Present the lines of the records below as a Markdown table with the columns "No." and "Line", one row per line and blank lines omitted, starting at the line that contains "The width and" and ending at the line that contains "Action: [97, 42]". Leave the pictures out of the table.

## [RAW RECORDS]
•••
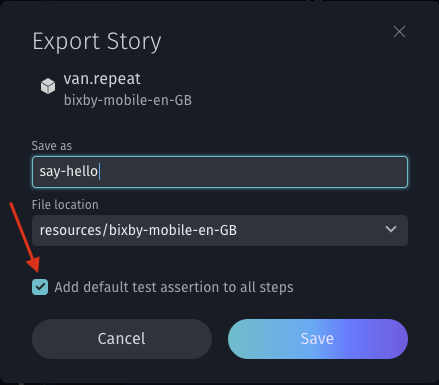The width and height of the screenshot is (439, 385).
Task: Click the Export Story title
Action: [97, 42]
•••
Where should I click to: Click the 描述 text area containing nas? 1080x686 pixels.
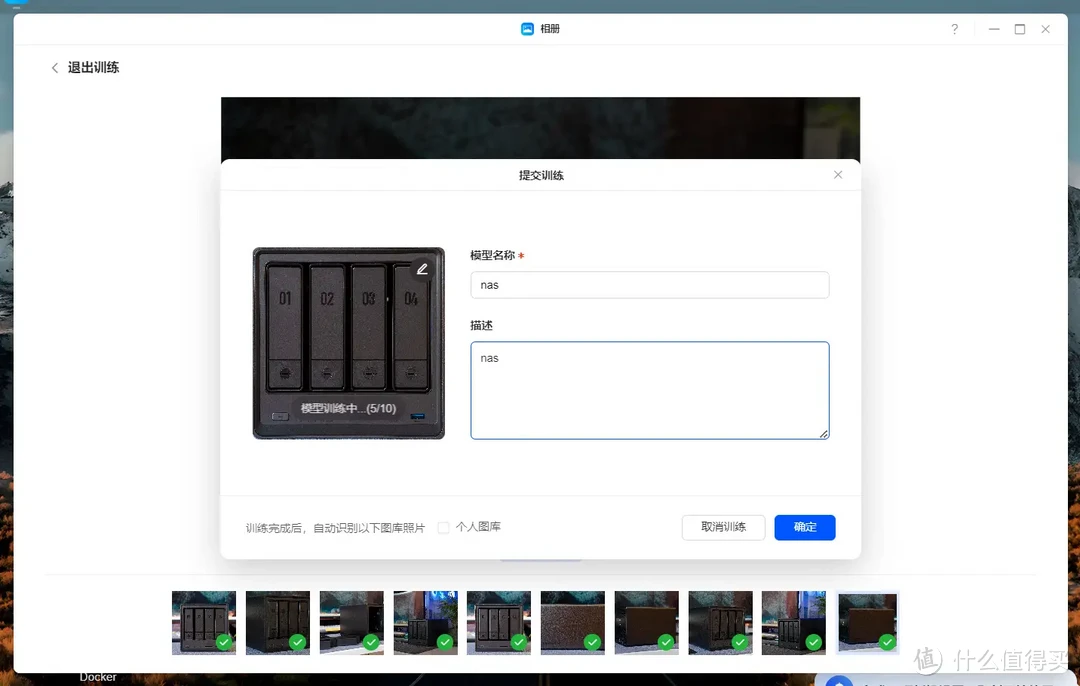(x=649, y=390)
•••
## [RESULT BELOW]
| No. | Line |
|---|---|
| 1 | The width and height of the screenshot is (439, 385). |
| 2 | Task: Click the Export Story title |
| 3 | Action: [97, 42] |